What is the role of women?
I've written about feminism and how that has changed how women's roles have been seen. However, I'd be naive to believe that we live in a utopia where women can stay home, go to work, do both or neither and not be judged for it.
If you read any famous work of women’s literature or ask your grandparents about it, it’s easy to see how there hasn’t been as much growth in the thought process as we’d like to believe.
Sure, we can vote, drive, go to work, and do all those things we previously weren’t allowed to do, but even with the changes in opportunities for women, the expectations have never changed. If you’re a woman, you have to be it all.
SuperMom. SuperMaid. SuperWife. SuperEmployee.
You have to do it all, be it all and God forbid you ever let those sharks see you cry. It’s not allowed.
So let’s do the math.
Before, you had to be the amazing housewife, who cooked and cleaned, made Halloween costumes from scratch, never missed a PTA meeting and woke up at 7 A.M. so that you could be fully dressed and made up to take your child to the bus stop.
Now, everything said above with the addition of a full-time job.
When does this stop? What does this say about us as a society?
It doesn’t stop. Unfortunately, I don’t think it ever will. Our mother had to do it, so we have to do it.

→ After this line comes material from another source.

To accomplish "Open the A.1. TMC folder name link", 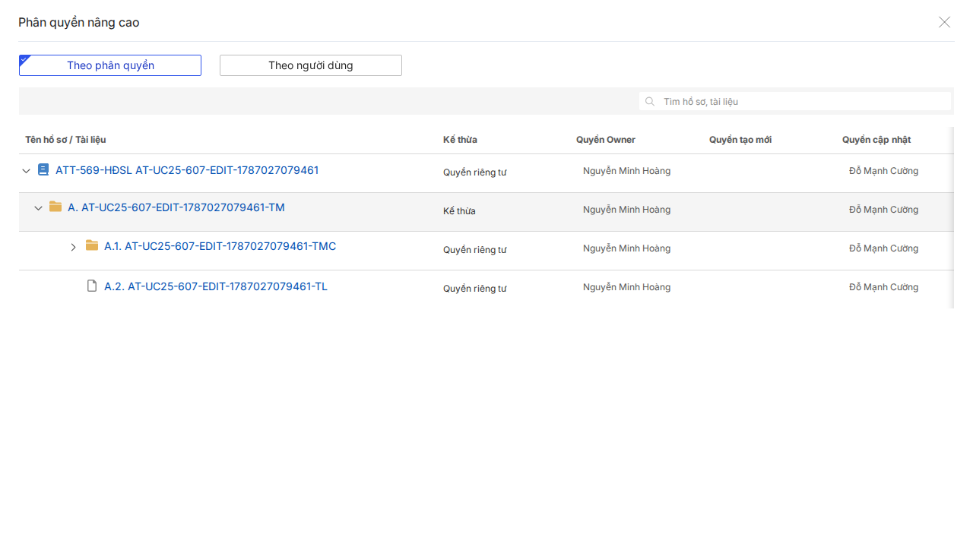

We have to do it, so our children will do it, too.
We’d love to stop, but the truth is, we’re women. The expectations are greater and our losses are higher.
A mom who works full time is labeled a bad mom because she doesn’t get her kid to the bus on time every day, or is prone to order out because she’s too tired to cook.
A woman in her mid-thirties without children is automatically looked down on or seen as a failure, even though she’s part of the relatively minuscule group of women who are CEOs of Fortune 500 companies.
We’re damned if we do, and we’re damned if we don’t.
As women in the 21st century, we’re predestined for the double shift.
This is why I don’t believe women should be shamed for being a stay-at-home mom, for choosing not to have children, for choosing to go into the workforce or any other combination of the three.
They should be supported and, in turn, when it’s time to raise our own daughters, we should make sure they know that any option they choose is perfectly acceptable.